Corona-Zeiten

Glattgedanken

| Christian Ulrich

Es sind verrückte Tage. Das Virus mit dem viel zu schönen Namen hat uns im Griff, und wie! Die jüngsten Zahlen sind so alarmierend, dass gewissenhafte Solidarität gefragt ist. Noch an der Vernissage in der GKZ-Galerie am 7. März wurden recht häufig Hände geschüttelt und Küsschen getauscht, worüber ich mich wunderte. Ich hielt mich da zurück. Aber später wurde mir bewusst, dass es kaum etwas genützt hatte. Aus der Galerie hinunter hat es nämlich eine enge, steile Treppe mit einem Handlauf, wie es sich gehört. Den benutzte ich natürlich auch und hatte so nachträglich Kontakt mit den Händen aller Anwesenden.

 

In einem kurzen Video über aktuelle Massnahmen wies das Fernsehen auf dieses Problem hin: Türfallen und –Griffe von Gebäuden, wo viele Leute ein- und ausgehen, sollten nicht mit blossen Händen berührt werden.

 

Die Pandemie zeigt auch, dass für einen Staat ein gewisser Grad an Autarkie sehr sinnvoll wäre. Es ist doch schlicht peinlich, wenn bei uns Gesichtsmasken oder Medikamente knapp werden, weil sie die Chinesen selber brauchen oder chinesische Produktionsbetriebe stillgelegt sind. Auch in Sachen Spitalpersonal wäre es schön, wir wären autarker. Im Tessin kann man die Grenze auch deshalb nicht schliessen, weil viel Pflegepersonal aus Italien kommt.
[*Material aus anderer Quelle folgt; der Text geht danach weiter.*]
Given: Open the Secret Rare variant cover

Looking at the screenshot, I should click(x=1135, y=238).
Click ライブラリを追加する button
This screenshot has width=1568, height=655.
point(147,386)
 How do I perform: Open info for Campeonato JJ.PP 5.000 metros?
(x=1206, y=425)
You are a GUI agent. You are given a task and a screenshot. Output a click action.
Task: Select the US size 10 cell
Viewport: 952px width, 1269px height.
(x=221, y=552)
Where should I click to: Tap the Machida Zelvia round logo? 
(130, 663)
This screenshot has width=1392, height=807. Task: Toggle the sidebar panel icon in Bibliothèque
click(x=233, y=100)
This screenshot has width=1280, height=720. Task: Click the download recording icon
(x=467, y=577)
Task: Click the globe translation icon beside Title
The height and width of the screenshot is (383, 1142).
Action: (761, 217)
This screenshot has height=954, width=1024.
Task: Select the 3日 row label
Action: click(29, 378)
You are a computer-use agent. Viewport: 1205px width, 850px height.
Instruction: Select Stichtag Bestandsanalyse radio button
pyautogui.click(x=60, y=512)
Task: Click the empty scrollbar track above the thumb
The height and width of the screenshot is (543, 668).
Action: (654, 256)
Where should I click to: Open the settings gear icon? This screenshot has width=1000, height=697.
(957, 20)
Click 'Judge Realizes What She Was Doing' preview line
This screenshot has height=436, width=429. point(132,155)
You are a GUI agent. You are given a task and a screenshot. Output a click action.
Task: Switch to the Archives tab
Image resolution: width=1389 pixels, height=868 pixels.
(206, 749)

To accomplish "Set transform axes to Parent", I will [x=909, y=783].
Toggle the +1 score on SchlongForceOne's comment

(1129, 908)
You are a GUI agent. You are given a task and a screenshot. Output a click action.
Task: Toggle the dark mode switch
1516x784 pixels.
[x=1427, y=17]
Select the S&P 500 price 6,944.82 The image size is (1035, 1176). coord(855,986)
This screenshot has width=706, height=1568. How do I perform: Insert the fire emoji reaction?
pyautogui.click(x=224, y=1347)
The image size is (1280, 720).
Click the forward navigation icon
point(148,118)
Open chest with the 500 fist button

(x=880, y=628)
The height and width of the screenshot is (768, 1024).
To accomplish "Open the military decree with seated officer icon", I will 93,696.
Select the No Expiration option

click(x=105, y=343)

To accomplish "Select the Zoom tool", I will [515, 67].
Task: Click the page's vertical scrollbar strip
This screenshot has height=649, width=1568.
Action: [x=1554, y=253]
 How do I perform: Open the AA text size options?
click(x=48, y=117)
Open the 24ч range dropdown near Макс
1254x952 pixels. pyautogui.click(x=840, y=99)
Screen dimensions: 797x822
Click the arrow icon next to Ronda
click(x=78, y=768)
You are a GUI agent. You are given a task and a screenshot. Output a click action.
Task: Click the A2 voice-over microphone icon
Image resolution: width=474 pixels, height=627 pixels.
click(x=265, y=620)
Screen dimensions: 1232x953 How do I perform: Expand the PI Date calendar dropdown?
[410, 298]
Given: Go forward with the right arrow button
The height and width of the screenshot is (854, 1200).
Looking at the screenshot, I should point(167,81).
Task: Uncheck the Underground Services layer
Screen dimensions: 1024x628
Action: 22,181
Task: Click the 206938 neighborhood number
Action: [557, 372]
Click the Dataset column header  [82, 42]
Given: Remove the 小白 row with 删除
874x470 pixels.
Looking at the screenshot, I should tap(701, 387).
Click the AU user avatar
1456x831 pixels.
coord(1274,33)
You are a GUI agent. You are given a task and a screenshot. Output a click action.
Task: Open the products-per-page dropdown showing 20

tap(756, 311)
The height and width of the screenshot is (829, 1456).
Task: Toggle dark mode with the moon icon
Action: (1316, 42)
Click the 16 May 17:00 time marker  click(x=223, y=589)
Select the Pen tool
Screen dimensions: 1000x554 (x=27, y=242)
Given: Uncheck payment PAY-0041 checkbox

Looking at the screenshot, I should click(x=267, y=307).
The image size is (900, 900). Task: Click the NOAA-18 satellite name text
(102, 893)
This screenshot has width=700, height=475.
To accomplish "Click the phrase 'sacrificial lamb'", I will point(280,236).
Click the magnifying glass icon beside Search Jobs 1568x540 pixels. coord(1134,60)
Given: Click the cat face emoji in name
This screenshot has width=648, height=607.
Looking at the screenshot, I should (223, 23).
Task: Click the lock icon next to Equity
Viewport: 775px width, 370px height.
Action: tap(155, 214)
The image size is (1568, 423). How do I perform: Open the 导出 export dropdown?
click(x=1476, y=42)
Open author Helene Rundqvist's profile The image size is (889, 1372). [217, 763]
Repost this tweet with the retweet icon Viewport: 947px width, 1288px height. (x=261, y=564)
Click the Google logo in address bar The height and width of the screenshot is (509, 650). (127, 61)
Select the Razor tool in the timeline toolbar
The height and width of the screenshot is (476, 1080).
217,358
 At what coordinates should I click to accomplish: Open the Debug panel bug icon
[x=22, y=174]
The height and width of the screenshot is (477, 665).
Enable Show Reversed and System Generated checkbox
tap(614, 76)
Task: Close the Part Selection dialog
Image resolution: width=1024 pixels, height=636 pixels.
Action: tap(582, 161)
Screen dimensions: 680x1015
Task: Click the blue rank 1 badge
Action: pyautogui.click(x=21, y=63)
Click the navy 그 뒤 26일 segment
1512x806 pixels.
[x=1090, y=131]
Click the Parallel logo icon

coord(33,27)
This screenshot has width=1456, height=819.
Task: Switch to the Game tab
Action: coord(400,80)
Dabei könnten diese zurzeit im eigenen Land dringend gebraucht werden. Und - wie lange kann das deutsche Spitalpersonal in Bülach noch problemlos die Grenze passieren?

 

Aber – Corona schafft auch Positives: Auf dem Glattfelder App wurde die Rubrik „Nachbarschaftshilfe“ lanciert und am Sonntag wurde via Facebook zum Konzert vor dem eigenen Haus aufgerufen. Und richtig, punkt 18 Uhr hörte ich ein Alphorn aus dem Eichhölzli.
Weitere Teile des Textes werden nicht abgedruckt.